Published on December 8, 2020
Realizing posture & simple stretches you can try while at your desk? Is sitting the new smoking?
Let’s face it, we are addicted. Addicted to our phones, to work, even to our love of Netflix binging. Currently, we seem to be glued to our phones, tv, and computers more than ever before being sedentary for hours on end. So, is sitting the new smoking? If it is, how do we break the habit before it breaks us? Most of us wait until we are in pain or have a structural problem before we seek help. The answer of course, is to get a massage! Simple enough, right? But is it enough?
First things first, book a full body massage with your favorite licensed massage therapist. If you do not know one, ask a friend for a referral. A massage therapist will be able to assess any problem areas that are causing pain. Your therapist will look at a variety of things on your intake form, such as hobbies, occupation, lifestyle and medical problems. They may ask you more questions to further their understanding of where you carry stress, which will determine if your posture could be the culprit. Once on the table your massage therapist can work out tension in the upper body. The muscles of the upper body are the most common places we carry stress, and tend to be shortened and tense due to postural imbalances. Once these problem areas are relaxed and opened you should feel relief. Although massage will help alleviate stress and tension caused by postural imbalances, a little homework assigned by your massage therapist will help kick any bad habits to the curb.

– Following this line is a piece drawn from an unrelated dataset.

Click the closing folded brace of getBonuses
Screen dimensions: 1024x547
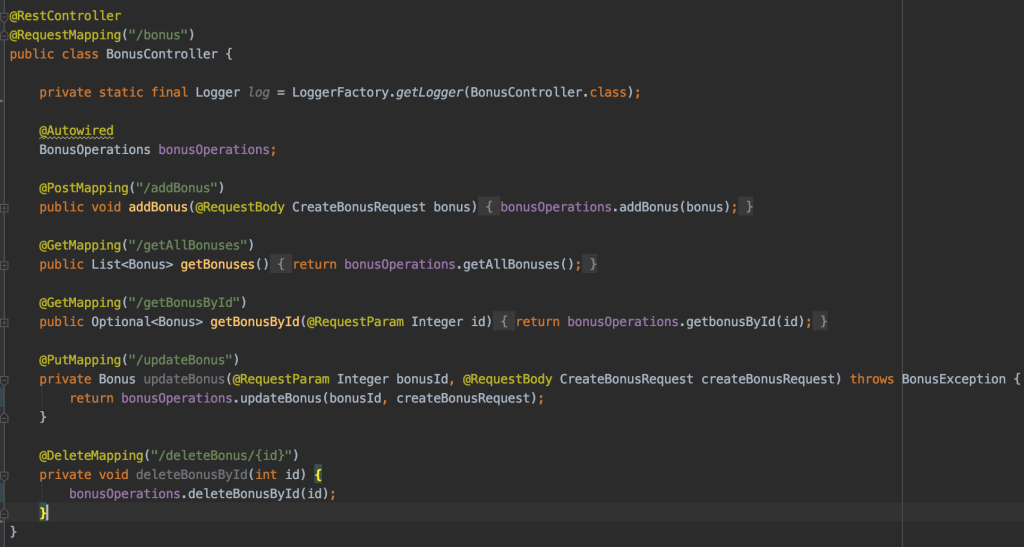[x=593, y=264]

The next step may be homework assigned by your massage therapist to break the bad habits that all our bodies have become used to. Most of the homework consists of simple stretches you can do at the office or at home. Here are a few of my favorite stretches I often assign to clients:
1. While sitting at your desk chair, place your right hand under the chair. Take your left hand and place it on your head. Using your left hand slowly tilt your head to the left shoulder while keeping the resistance under the chair with the right hand. You should feel a stretch in your scalene and sternocleidomastoid muscles (side and front of neck) as well as the upper trapezius (top of your shoulders). Hold for 20 – 30 seconds and repeat on the other side.

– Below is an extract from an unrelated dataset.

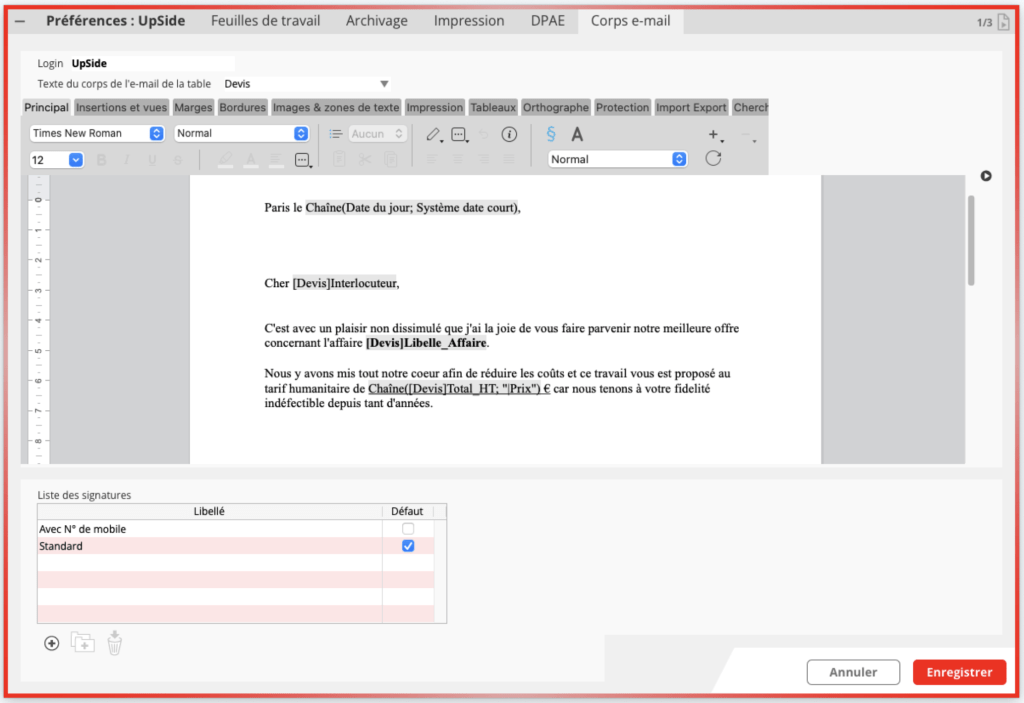The width and height of the screenshot is (1024, 703).
Task: Click the pencil edit tool icon
Action: point(432,134)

2. While sitting in your chair, place your right hand flat on the middle of your chest right under your clavicle. Compressing your chest slightly, look straight up until you feel a stretch in your platysma (muscle from clavicle to chin), hold for 10-20 second. Still compressing with your right-hand tilt your head to the left and slightly up, holding for 10-20 seconds. Switch to your left hand repeating this stretch in the opposite direction. This will stretch the muscles, tendons and ligaments on the neck and will help if you have a straight/military neck (this is caused by losing your natural curve of the spine, which is also caused by poor posture).

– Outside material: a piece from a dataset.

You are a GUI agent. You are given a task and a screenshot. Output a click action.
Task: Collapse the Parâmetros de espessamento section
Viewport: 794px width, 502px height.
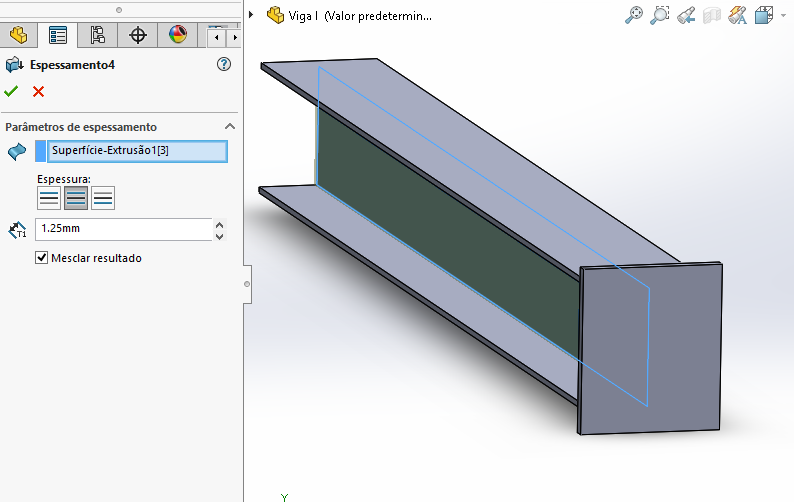pos(230,127)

3. While sitting in your chair, sit straight up and bring your arms as far back behind the chair as you can. You may even be able to grasp the back of the back of the chair to help give you a better stretch. But do not force it, only go as far as what feels good to you. This will open up the pectoral region of the body and help with rounded shoulders.
Two things that will prevent chronic problems down the road are becoming aware of your posture and receiving massage on a regular basis. Doing simple stretches throughout the day and getting up from your desk to walk around can significantly break poor posture habits. So, let’s kick those habits and make poor posture a thing of the past!